En başta kendime, sonra üstüne alınanlara soruyorum: “Bu Ramazan da aynen devam mı tembelliğe?” Her işi yapılabilecek ilk fırsatta yapmak dururken, son fırsata bırakmaya, sonra da bir aksilik sonucu geciktirmeye hatta yapmamaya devam mı?

Bu Ramazan da devam mı mevt toprağı serpilmiş gibi duygusuz, tepkisiz, çaresizce oturup durmaya? “Zaten orucuz.” deyip yan gelip yatmaya… Bizden bir şeyler bekleyen başta kendimiz ve ailemiz olmak üzere, mazlumları, ihtiyaç sahiplerini bekletmeye bu sefer de devam mı?

Şu mübarek ayda, hazır şeytan zincire vurulmuşken, nefs de en yakın arkadaşının hasreti ile bir nebze akıllanmışken nefsi teselli etmek yerine “İyi oldu sana!” diyerek ruhumuza odaklansak fena mı olur? Günlerimizi Kur’an’la, zikirle, muhtaçlara yardımla, bir yetimin yüzünü güldürmekle süslesek mesela…
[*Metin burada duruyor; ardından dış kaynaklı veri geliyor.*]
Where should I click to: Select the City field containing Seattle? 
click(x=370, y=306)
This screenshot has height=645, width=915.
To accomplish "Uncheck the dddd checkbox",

Hani bir yerde tıkanıp kalır ya insan, artık ben böyle geldim böyle gideceğim diye düşünür. Sanki hiçbir şey değişmeyecek gibi karamsarlığa kapılır. Olamamanın acısını hisseder ya derin derin… Allah’a kul, Rasulüne ümmet, ailesine bir fert, ana babasına evlat, topluma iyi bir birey olamamanın acısını… İşte Ramazan ayı bütün bu imkânsız görünenlerin imkânıdır.

Kardeşim! Aylardır eline kitap almadığından muzdaripsen, Ramazan ayında al, oku, açıl, yüz, kanatlan ilmin okyanusunda. Büyük düşünmekten korkma artık. Kalın, çok ciltli kitaplar korkutmasın gözünü. Çerez niyetine küçük kitap okumaktan geç de gıda olabilecek siyer, fıkıh, hadis oku. Raftaki en tozlu Kur’an’ı, en az okunanı aç oku bu sene, gönlü hoş olsun. Bakarsın ahirette sana şefaatçi olur.
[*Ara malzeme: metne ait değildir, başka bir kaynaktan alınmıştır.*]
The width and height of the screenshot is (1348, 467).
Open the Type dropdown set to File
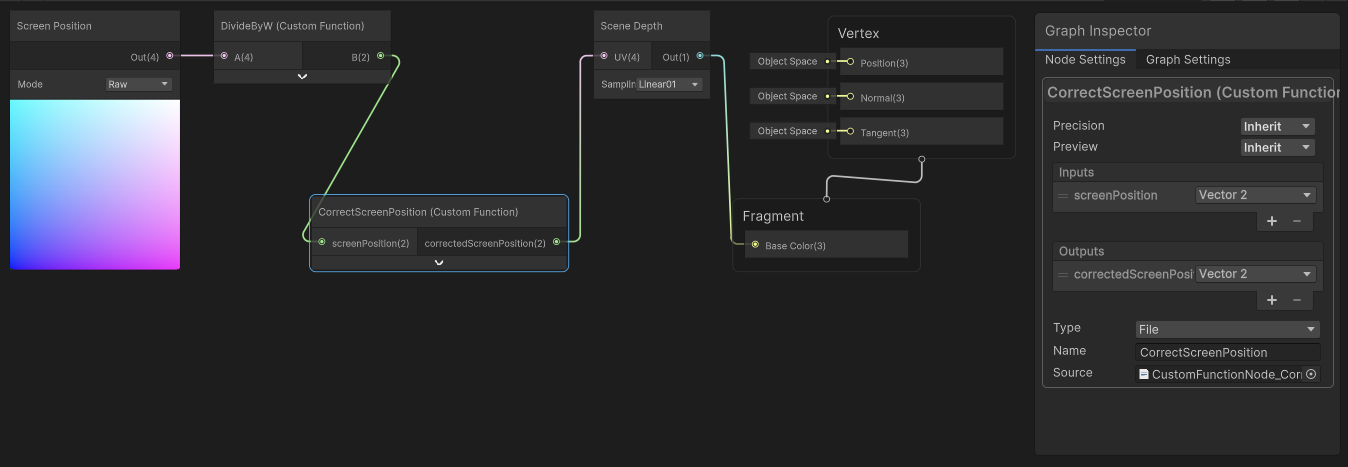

İlgilenemediğin çocuğun bu ramazan ihya olsun. Yapamadığın şahsi işleri yap bu yıl. Bu bir spor olur, yardım çalışmaları olur, hiç fark etmez. Kendini, aileni, çevreni şımart; Rasulullah(asv) gibi rüzgârdan daha cömert olmaya çalış. Rabbinin meleklerini sevindir. Ramazan ayı ile maddi ve manevi dirilmek duası ile…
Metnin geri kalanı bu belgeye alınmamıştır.